SUPPLIED TEXT:
□ □ □ □

Why it’s wrong here:
- MPA typically causes:
- Pulmonary capillaritis → hemoptysis
- Rapidly progressive glomerulonephritis
- p-ANCA (MPO)
- But MPA does not feature:
- Asthma
- Granulomas
- Prominent eosinophilia
One-liner:
MPA = p-ANCA + hemoptysis + GN, but no asthma and no eosinophil-driven story.
Distractor 3: Polyarteritis Nodosa (PAN)
Why it seems tempting: Medium-vessel vasculitis with systemic symptoms and neuropathy.
Why it’s wrong here:
- PAN is associated with:
- HBV
- Medium-vessel necrotizing inflammation
- Renal microaneurysms, HTN
- Mononeuritis multiplex, livedo reticularis
- Key “PAN rules”:
- Spared lungs (major differentiator)
- Not an asthma/eosinophilia disease
One-liner:
PAN = systemic + neuropathy + renal/GI, but classically spares the lungs → not your wheezing/infiltrates case.
Distractor 4: Allergic Bronchopulmonary Aspergillosis (ABPA)
Why it seems tempting: Asthma + eosinophilia + elevated IgE is very ABPA-ish.

□ □ □ □

GIVEN ENTRIES:
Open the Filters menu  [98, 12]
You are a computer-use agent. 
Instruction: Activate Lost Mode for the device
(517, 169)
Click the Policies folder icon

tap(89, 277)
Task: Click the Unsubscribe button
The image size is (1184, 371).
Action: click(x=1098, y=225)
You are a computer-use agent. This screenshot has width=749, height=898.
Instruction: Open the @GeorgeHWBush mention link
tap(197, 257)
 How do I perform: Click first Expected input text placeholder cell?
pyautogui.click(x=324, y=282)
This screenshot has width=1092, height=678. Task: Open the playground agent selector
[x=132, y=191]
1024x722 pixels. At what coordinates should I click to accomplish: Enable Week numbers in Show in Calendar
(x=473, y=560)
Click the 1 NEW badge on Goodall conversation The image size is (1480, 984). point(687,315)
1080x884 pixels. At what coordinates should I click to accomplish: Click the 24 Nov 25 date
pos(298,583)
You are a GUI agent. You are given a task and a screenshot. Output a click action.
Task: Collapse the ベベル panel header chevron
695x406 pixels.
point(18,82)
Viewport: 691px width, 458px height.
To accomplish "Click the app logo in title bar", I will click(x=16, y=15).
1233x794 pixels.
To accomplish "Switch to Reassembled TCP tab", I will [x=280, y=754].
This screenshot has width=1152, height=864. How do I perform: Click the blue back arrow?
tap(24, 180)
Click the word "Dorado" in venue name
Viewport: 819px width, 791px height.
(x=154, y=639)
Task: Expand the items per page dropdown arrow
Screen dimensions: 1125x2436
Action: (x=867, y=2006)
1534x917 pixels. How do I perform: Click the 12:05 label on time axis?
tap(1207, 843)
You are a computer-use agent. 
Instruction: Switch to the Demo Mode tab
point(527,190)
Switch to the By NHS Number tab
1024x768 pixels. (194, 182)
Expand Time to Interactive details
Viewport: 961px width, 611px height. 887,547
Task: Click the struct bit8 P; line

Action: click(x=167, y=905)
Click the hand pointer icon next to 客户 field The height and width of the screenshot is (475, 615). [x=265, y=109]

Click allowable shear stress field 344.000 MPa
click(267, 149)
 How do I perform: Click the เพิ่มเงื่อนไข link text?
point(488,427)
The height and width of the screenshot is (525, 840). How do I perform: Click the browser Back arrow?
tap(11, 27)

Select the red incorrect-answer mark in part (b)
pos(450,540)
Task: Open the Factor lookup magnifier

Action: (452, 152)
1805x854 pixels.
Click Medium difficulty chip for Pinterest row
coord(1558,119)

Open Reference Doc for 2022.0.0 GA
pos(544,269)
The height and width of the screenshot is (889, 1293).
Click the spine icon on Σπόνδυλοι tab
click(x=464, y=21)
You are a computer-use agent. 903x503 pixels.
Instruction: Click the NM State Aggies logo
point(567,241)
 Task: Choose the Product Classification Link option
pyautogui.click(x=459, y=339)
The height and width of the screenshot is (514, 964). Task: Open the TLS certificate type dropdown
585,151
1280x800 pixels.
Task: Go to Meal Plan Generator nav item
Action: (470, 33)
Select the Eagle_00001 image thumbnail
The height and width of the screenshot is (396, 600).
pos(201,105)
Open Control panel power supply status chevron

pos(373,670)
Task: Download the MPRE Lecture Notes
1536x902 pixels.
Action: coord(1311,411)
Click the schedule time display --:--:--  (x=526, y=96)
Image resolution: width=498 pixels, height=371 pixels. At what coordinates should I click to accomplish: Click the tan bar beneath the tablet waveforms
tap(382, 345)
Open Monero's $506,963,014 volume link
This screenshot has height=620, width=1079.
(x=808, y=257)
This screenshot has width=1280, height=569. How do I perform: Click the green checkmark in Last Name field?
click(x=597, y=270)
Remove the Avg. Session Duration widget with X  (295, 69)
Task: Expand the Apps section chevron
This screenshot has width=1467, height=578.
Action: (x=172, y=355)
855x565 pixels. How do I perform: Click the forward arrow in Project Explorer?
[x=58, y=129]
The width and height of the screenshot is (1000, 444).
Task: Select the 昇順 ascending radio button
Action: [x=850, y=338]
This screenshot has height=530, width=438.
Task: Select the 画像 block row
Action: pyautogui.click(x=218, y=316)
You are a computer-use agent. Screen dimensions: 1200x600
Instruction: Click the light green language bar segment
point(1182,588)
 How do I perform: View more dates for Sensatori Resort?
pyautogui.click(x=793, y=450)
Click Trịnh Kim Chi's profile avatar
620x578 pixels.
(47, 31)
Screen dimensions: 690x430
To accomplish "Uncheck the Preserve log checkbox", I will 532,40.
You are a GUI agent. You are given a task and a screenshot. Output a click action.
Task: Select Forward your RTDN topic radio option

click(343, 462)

□ □ □ □

EXERCISE SET:
[a] List the features that the vasculitis notes say MPA does not feature.
[b] Please write out the stretch of the vasculitis notes from "- But MPA does" through "no eosinophil-driven story.".
The material after the vasculitis notes is separate from them.

RESPONSES FOR EACH TASK:
[a]
- Asthma
- Granulomas
- Prominent eosinophilia

[b]
- But MPA does not feature:
- Asthma
- Granulomas
- Prominent eosinophilia
One-liner:
MPA = p-ANCA + hemoptysis + GN, but no asthma and no eosinophil-driven story.